Vale recently announced that it has signed agreements with Cemig to create two companies, Alianca Norte Energia (ANE) and Alianca Geracao de Energia (AGE), which will incorporate energy generating assets of both companies. Vale will incorporate its 9% stake in the Belo Monte hydropower plant consortia into ANE and will subsequently divest 49% of its stake in ANE to Cemig in return for R$206 million. With the proposed sale, VALE would retain a 4.41% stake in Belo Monte, while Cemig would increase its stake in the project to 11.87% from 7.28%. I think this proposed sale is positive for Vale, given that the company will be able to reduce future capital / debt guarantees into this major project ($14 billion total capex). AGE, on the other hand, has been created to incorporate the stakes that both Vale and Cemig have in Porto Estrela, Igarapava, Funil, Capim Branco I /II, Aimorés and Candonga power plants, which together have attributable capacity of 1,158MW and 625MW in assured energy. Vale will hold 55% and Cemig 45% of AGE.

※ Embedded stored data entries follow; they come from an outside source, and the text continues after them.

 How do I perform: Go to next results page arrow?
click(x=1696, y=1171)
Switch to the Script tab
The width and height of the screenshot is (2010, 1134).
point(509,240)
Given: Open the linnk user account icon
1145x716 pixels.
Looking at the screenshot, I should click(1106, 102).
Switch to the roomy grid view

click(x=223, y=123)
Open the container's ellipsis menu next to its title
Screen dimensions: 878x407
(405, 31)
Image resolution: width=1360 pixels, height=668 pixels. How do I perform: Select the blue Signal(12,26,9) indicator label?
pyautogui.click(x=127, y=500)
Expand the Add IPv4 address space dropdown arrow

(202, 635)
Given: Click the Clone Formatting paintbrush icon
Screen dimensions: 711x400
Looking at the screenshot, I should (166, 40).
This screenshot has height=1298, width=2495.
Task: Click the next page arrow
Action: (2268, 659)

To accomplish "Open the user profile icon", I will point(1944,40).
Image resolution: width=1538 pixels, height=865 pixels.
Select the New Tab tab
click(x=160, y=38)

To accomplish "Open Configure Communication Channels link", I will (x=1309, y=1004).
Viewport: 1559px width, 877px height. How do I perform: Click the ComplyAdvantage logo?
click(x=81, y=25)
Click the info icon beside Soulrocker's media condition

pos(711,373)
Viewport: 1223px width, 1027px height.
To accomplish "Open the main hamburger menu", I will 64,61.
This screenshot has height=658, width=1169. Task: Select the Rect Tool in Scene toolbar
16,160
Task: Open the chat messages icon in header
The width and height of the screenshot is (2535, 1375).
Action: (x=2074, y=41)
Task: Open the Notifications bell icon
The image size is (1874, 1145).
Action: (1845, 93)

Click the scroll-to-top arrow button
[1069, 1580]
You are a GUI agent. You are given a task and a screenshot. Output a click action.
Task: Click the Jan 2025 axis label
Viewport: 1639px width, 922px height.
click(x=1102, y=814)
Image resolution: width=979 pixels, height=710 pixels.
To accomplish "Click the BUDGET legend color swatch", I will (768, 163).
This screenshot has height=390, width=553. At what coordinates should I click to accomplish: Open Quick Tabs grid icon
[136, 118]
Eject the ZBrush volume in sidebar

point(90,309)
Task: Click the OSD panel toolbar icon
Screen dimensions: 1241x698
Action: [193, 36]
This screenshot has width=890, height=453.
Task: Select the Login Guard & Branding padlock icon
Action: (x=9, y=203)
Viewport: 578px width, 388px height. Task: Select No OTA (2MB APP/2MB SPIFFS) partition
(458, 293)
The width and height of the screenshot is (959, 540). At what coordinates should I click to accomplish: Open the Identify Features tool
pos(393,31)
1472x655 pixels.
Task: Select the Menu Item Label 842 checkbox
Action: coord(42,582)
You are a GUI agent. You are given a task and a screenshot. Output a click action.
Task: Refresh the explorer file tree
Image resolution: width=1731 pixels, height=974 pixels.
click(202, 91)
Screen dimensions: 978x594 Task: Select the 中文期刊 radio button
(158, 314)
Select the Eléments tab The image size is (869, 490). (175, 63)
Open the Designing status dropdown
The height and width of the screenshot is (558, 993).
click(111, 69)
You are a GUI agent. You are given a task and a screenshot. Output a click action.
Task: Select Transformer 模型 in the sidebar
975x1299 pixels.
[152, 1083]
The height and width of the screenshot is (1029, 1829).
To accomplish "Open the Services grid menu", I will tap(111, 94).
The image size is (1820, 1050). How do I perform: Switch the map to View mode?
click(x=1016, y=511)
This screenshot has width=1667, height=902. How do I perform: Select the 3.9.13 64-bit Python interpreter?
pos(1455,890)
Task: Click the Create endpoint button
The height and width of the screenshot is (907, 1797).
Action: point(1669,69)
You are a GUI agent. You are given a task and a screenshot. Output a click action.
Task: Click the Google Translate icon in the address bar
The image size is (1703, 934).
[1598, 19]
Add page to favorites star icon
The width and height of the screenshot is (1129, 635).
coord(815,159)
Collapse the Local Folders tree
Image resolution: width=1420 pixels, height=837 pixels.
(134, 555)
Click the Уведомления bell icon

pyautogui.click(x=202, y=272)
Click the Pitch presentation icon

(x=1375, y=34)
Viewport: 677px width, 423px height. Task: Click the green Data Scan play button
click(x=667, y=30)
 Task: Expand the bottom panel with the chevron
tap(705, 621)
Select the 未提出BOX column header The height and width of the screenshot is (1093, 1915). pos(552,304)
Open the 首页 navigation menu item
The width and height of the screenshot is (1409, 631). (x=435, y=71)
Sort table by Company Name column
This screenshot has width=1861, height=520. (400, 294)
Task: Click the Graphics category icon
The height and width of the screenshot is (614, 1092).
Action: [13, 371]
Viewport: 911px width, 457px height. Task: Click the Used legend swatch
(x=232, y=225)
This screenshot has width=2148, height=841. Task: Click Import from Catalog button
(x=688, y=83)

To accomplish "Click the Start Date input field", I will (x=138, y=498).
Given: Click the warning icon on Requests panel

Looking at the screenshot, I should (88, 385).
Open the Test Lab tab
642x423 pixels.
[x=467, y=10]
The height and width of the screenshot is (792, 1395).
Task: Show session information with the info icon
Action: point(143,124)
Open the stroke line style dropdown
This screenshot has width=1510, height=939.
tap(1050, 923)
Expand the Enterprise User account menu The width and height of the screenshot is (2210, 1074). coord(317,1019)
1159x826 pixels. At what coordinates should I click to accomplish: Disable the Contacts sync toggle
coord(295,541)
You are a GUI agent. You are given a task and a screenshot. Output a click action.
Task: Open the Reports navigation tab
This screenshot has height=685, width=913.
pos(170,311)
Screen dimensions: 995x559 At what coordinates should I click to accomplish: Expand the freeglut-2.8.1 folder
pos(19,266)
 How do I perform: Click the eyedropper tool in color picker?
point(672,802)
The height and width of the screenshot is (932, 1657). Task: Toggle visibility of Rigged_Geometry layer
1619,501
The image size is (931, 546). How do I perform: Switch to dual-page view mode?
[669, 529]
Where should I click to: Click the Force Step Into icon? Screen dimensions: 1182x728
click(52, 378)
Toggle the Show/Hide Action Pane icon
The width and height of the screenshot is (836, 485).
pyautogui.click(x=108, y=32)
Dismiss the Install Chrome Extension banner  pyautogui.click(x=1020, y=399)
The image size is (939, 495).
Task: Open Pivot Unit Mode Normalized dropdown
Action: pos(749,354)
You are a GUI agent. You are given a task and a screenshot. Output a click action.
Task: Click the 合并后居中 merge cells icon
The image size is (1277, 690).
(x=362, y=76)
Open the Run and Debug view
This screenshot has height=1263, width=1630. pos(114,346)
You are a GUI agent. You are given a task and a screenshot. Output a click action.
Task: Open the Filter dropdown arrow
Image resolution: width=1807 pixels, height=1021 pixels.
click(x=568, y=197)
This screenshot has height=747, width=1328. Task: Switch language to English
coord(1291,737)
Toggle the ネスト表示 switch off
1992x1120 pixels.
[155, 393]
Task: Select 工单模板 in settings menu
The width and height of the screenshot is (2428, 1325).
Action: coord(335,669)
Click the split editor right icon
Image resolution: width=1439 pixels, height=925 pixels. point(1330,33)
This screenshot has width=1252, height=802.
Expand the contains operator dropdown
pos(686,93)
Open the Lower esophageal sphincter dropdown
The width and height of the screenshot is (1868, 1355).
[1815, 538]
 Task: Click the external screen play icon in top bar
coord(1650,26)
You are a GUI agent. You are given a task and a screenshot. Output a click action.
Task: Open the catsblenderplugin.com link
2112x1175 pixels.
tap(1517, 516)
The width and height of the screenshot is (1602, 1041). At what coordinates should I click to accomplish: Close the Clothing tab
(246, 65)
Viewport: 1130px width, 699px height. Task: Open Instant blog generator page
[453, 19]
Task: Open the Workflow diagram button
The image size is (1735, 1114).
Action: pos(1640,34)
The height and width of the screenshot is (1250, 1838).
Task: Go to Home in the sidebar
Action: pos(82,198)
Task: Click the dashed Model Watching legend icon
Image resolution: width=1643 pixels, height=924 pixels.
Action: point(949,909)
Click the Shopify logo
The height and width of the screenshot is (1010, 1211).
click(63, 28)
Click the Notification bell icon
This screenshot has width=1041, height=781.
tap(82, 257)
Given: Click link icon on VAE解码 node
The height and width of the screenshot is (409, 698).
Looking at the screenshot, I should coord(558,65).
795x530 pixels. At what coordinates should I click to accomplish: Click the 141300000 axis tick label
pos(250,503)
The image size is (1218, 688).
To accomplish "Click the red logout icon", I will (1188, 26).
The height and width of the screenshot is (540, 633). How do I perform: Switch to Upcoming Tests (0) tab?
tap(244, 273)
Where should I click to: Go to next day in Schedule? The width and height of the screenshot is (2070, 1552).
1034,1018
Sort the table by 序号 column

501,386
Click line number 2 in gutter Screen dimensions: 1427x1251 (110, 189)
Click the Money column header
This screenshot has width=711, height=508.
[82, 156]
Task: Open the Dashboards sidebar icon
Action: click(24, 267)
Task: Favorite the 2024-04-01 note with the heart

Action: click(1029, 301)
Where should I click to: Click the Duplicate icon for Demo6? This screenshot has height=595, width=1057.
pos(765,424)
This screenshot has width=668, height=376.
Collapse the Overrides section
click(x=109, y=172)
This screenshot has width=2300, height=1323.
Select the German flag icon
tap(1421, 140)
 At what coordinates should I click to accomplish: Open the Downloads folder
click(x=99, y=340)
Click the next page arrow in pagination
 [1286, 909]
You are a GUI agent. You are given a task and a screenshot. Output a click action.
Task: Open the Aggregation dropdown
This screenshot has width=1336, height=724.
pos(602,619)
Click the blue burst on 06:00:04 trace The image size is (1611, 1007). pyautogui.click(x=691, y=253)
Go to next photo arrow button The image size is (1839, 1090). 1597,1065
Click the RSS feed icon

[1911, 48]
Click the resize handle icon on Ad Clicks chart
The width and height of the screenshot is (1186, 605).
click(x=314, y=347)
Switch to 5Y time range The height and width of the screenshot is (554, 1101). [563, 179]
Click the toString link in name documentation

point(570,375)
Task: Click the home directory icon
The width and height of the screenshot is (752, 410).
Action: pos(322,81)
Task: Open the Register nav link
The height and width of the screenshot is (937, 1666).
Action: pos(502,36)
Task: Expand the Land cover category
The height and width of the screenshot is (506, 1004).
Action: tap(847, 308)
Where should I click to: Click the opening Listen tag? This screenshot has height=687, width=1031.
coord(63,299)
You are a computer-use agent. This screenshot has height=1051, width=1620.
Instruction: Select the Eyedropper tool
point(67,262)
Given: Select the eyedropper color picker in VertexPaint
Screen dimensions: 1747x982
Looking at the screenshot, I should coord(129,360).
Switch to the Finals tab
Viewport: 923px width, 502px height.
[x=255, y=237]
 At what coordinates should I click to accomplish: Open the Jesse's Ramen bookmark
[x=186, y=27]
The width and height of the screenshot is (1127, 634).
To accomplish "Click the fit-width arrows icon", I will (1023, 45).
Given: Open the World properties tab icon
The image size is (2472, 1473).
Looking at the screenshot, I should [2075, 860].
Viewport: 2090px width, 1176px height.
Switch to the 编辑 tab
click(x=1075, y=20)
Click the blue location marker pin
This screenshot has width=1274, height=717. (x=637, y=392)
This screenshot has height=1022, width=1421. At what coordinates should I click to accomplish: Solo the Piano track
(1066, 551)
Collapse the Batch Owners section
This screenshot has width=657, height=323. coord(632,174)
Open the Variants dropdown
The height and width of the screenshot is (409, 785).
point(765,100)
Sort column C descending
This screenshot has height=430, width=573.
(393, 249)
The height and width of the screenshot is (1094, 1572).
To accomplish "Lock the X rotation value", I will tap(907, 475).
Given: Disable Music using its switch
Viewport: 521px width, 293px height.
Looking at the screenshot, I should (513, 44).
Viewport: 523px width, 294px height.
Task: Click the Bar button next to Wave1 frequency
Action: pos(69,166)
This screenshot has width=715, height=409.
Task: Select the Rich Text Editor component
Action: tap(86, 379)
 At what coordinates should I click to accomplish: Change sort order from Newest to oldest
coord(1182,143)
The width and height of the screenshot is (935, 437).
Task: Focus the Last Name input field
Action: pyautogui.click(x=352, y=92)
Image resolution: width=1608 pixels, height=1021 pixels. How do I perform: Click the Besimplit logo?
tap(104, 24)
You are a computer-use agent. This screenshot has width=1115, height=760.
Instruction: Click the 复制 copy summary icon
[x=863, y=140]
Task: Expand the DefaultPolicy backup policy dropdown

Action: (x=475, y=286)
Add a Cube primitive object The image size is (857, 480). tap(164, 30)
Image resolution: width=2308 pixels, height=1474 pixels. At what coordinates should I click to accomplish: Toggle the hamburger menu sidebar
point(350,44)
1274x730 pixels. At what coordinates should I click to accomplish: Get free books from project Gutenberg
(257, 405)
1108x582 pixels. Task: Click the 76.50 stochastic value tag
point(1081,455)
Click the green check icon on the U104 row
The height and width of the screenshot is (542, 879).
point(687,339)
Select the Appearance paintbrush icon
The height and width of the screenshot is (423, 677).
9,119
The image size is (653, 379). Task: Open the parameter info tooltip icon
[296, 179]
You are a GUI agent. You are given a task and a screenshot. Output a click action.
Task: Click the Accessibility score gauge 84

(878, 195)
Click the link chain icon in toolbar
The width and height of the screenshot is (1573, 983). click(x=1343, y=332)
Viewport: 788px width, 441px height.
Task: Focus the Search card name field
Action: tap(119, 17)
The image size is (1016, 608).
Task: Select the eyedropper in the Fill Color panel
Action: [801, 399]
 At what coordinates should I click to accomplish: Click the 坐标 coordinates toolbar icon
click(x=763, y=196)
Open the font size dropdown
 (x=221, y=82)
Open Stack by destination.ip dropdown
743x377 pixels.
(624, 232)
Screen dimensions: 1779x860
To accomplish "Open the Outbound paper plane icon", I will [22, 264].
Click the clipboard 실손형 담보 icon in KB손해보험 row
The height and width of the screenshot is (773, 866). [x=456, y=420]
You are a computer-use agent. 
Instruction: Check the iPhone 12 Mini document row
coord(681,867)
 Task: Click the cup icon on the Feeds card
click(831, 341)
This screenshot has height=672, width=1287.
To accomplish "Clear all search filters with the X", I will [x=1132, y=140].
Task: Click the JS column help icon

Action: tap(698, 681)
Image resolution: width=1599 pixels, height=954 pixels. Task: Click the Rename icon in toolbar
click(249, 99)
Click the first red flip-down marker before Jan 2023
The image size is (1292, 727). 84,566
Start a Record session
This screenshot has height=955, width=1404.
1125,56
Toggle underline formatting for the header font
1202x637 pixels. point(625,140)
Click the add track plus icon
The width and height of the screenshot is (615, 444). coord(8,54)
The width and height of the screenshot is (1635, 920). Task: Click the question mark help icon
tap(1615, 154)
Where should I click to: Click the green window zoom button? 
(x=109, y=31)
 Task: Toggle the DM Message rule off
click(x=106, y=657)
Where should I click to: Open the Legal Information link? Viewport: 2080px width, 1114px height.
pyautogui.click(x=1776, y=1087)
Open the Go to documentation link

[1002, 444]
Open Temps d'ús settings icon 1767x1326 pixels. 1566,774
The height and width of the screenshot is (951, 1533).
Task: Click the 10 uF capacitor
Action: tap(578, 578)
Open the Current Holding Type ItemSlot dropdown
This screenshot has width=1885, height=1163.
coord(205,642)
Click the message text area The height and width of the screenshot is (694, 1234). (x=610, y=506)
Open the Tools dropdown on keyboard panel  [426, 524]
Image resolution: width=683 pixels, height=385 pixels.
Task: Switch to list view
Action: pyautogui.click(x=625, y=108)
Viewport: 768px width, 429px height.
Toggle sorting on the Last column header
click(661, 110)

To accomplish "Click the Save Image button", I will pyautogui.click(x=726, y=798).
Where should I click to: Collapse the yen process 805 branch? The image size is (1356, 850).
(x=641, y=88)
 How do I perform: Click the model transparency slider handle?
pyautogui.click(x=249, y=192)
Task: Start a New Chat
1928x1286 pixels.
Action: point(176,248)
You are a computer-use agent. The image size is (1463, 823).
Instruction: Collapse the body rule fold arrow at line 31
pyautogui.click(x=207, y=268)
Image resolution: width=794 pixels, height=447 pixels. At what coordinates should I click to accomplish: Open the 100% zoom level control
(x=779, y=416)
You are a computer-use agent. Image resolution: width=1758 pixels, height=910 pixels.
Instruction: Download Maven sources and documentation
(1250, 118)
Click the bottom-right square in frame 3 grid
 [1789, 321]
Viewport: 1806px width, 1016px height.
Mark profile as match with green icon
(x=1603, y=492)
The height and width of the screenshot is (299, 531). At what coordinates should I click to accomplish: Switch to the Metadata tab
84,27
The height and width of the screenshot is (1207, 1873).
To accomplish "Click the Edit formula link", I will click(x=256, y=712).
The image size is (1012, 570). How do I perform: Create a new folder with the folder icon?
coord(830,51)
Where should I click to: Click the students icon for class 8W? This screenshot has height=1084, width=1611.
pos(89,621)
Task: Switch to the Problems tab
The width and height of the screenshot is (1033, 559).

The restructuring of the energy business is consistent with Vale’s strategy to reduce future capex requirements, divest non-core assets, and re-focus on core assets. The company’s next step in this strategy should be selling half of its 70% stake in the $4.4 billion Nacala corridor project. An announcement in this regard is expected in first half of 2014.

Conclusion

Iron ore prices remain the biggest driver of Vale’s share price and the market remains largely cautious on the iron ore prices outlook. However, the long-term iron ore prices could exceed consensus expectations. Vale’s attractive iron ore growth projects should also support growth in earnings and cash flows. The company, relative to the industry, also benefits from a low production cost. Vale’s low-cost operations especially in iron ore and nickel result in above-average operating margins and cash flow generation. Finally, the re-rating of Vale’s non-core assets represents possibly the biggest potential upside in Vale’s share price in 2014.